Appellants do not attribute the actions of the arresting officer, Silva, or the senior officers who performed CPR, Rosas and Suarez, to any particular policy or custom. What they argue for Silva, Rosas, and Suarez is that De Leon’s order to post the “Welcome to Donna Hilton” and “Punisher” signs announced an official policy of detainee mistreatment. The import of the signs is too general and inexact for the signs to constitute the sort of specific directive required for municipal liability, and it is too nebulous to constitute a moving force. The episodic acts or omissions of these employees therefore cannot be attributed to the City.
And, since the police chief was unaware a prisoner was busy hanging himself, his decision to task his jailers with making posters cannot be seen as deliberate indifference either.

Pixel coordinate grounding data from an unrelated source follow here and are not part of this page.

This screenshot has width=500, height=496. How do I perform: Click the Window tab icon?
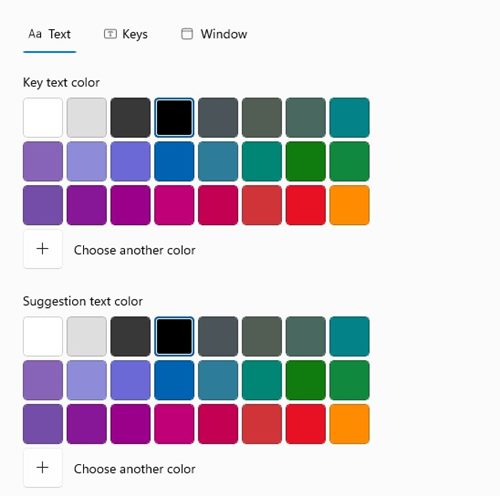point(187,34)
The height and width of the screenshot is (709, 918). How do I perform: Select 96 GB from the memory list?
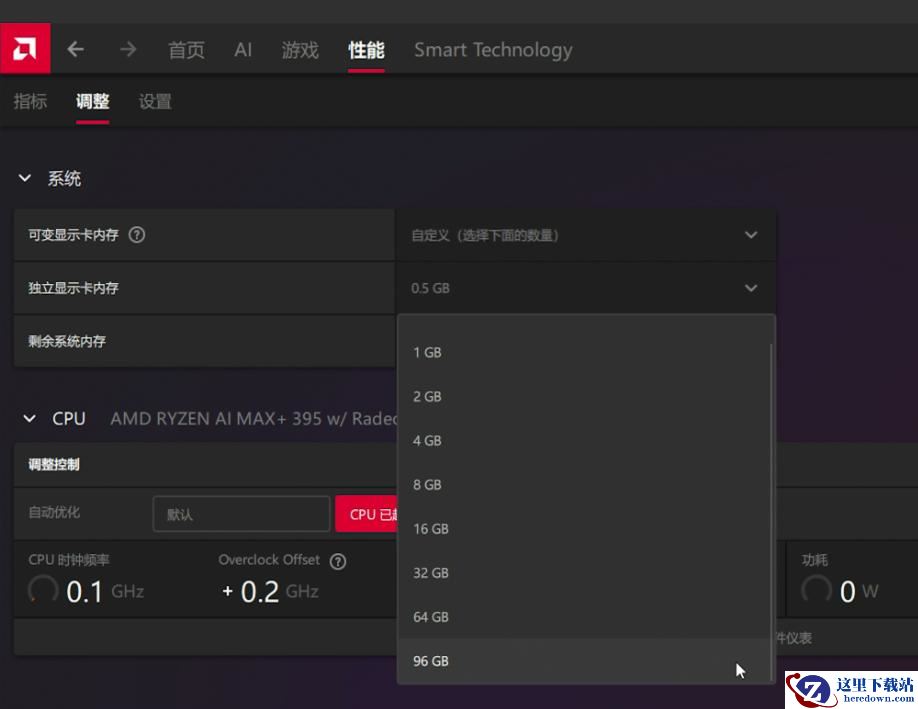pos(431,661)
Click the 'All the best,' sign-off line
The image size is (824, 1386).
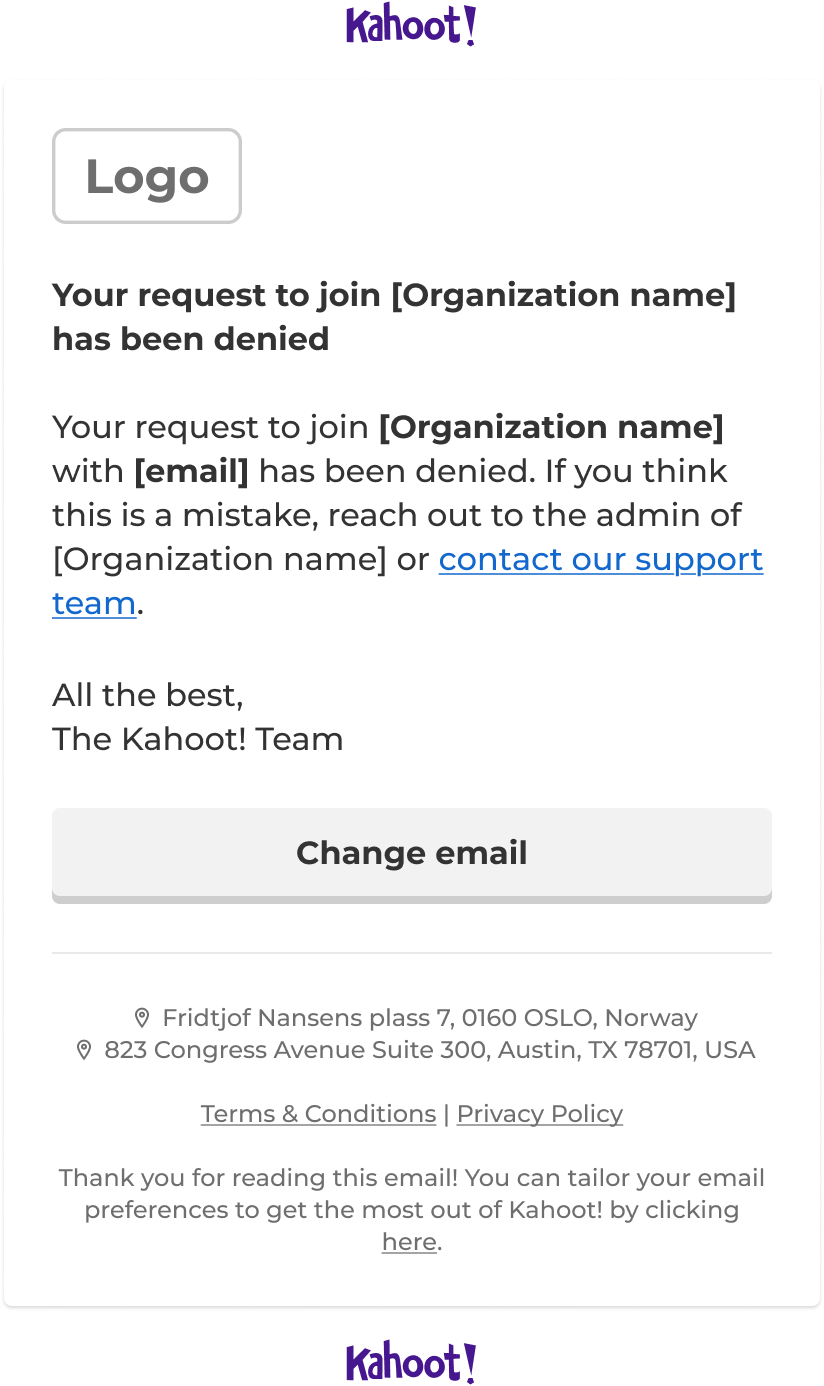148,695
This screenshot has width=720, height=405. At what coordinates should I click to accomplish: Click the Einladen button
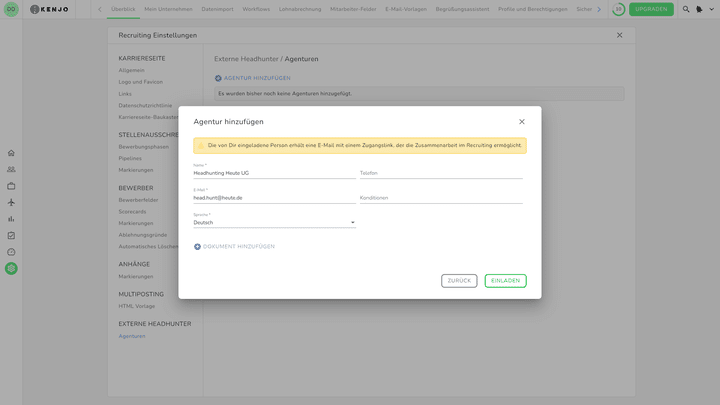pyautogui.click(x=505, y=281)
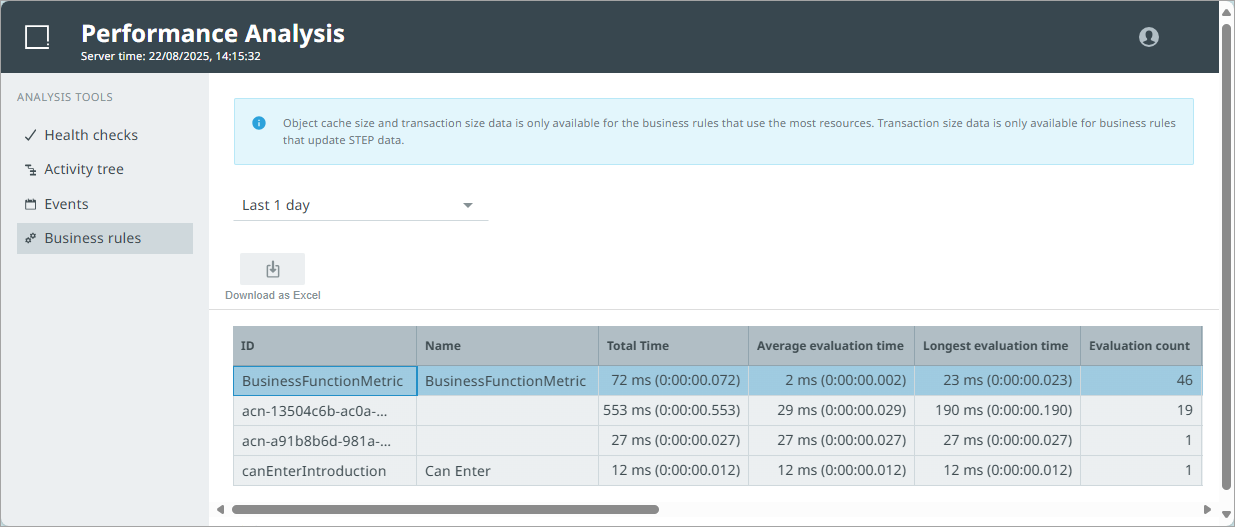Click the Activity tree hierarchy icon
The image size is (1235, 527).
point(30,170)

Nothing in the record indicates that De Leon was aware of Garza’s presence at the jail, much less that he instructed the jailers to disregard Garza in favor of installing the signs. It thus cannot be said that De Leon’s directive was deliberate in the sense meant by Pembaur or that it was tailored to the particular situation of Garza’s confinement. Consequently, it is apparent that the record cannot support municipal liability on this basis.
So, an indifferent deed goes unpunished. True, the jailers may not have deliberately decided to ignore a suicidal detainee in favor of making posters, but the record shows they were far from attentive. It wasn't until ICE showed up and interrupted the arts-and-crafts project that anyone specifically tasked with keeping an eye on detainees actually started to pay attention to the detainees. By that point, it was too late for Jose Luis Garza. And, as far as the courts can tell, this sucks for Garza but they don't have anything to offer his survivors.